NOW’s report documented the personal cost of this government program. “I’ve personally never been afraid of my government, until now,” attorney Nancy Hollander said. “And now I feel personally afraid that I could be locked up tomorrow.” Hollander’s concern stems from her legal work for Muslim Americans, including a group called the Holy Land Foundation, which in 2004 the government accused of aiding Hamas, the combination armed militia and political party in occupied Palestine. To defend her client against the charge of supporting terrorism through its alleged links to Hamas, Hollander had to find out more about Hamas. In the old days, before the Bush administration and its systematic assault on privacy, that might have meant surfing the Web, sending a few e-mails and placing some phone calls. Now it means a week-long trip to the Middle East to meet a Palestinian representative and pick up his documents in person, out of the reach of the long arms of the federal government and its electronic spying program.
What’s more, according to NOW, the federal government, while justifying spying on e-mails as necessary for “national security” and to fight the “war on terrorism,” is using information gleaned from e-mail surveillance for much more trivial prosecutions. NOW interviewed Martin Weinberg, attorney for the owner of a company that’s being accused of fraud because it allegedly marketed herbal supplements on line and claimed they could enlarge a penis. You can be righteously indignant about all the ads for penis enlargement that clutter up your inbox and still be equally upset about the authoritarian tactics the feds are using to nail a purveyor of these products.
According to Weinberg, the government built virtually its entire case against his client by subpoenaing deleted e-mails from his Internet service provider. “These orders, these subpoenas, were limitless,” he said. “They didn’t protect husband-wife communications. They didn’t protect communications to friends and to family. They provided the government with the entirety of any e-mail that was retained by the Internet service provider.” What’s more, Congress is now considering a bill that would require ISP’s to keep copies of all e-mails forever — and make them available to government investigators on demand.

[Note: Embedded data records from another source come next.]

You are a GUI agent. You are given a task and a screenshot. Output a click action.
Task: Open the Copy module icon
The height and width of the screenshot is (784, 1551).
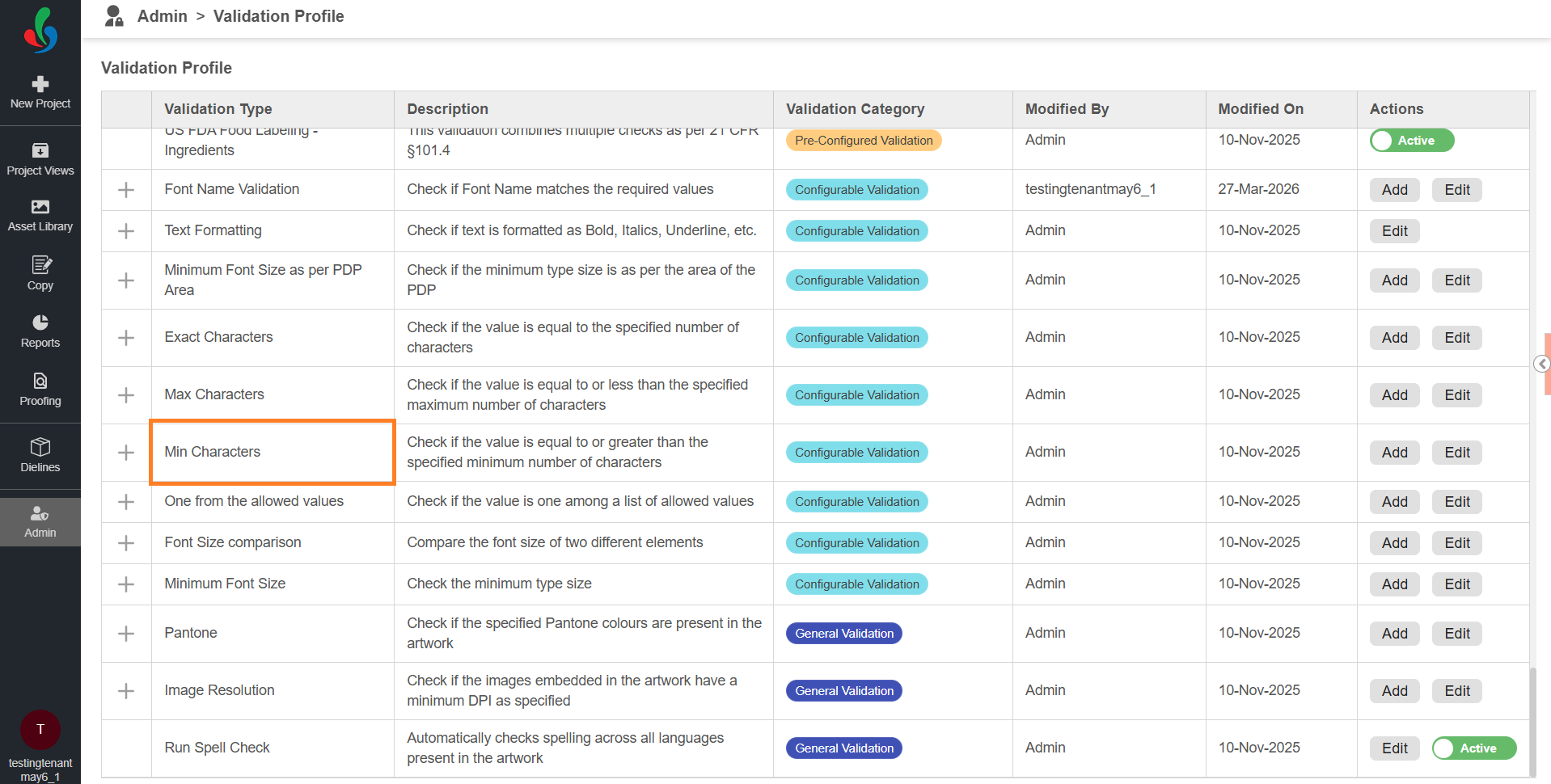pos(40,273)
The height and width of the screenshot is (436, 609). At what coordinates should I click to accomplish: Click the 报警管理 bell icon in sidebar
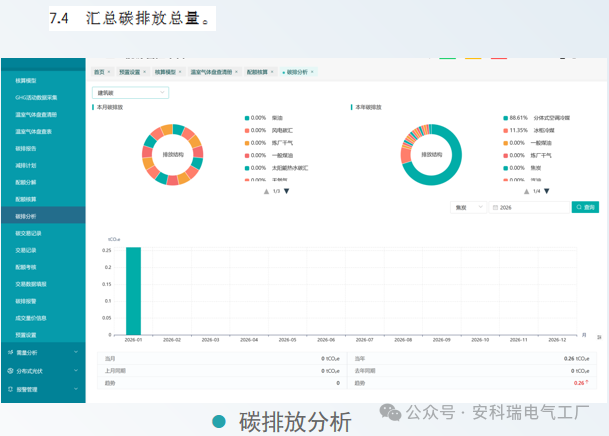[x=9, y=389]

Unless and until America’s government passes into the hands of rational people who actually accept the right of privacy and see the Constitutional guarantees as worthy of protection instead of an impediment to an aggressive ‘war on terror,” there’s not much you can do to protect yourself against government spying. Bear in mind at all times that Big Brother is watching and listening to you, and that he’s armed with digital software that can not only intercept all your phone calls and e-mails but scan them for supposedly “suspicious” words that can get you arrested and accused of aiding and abetting terrorism. Don’t be lulled by the appearance of privacy on the Internet. A good rule of thumb for the modern era is: if you wouldn’t be willing to shout it out on a street corner and let it be heard by all passers-by, don’t say it on the phone or write it in a e-mail.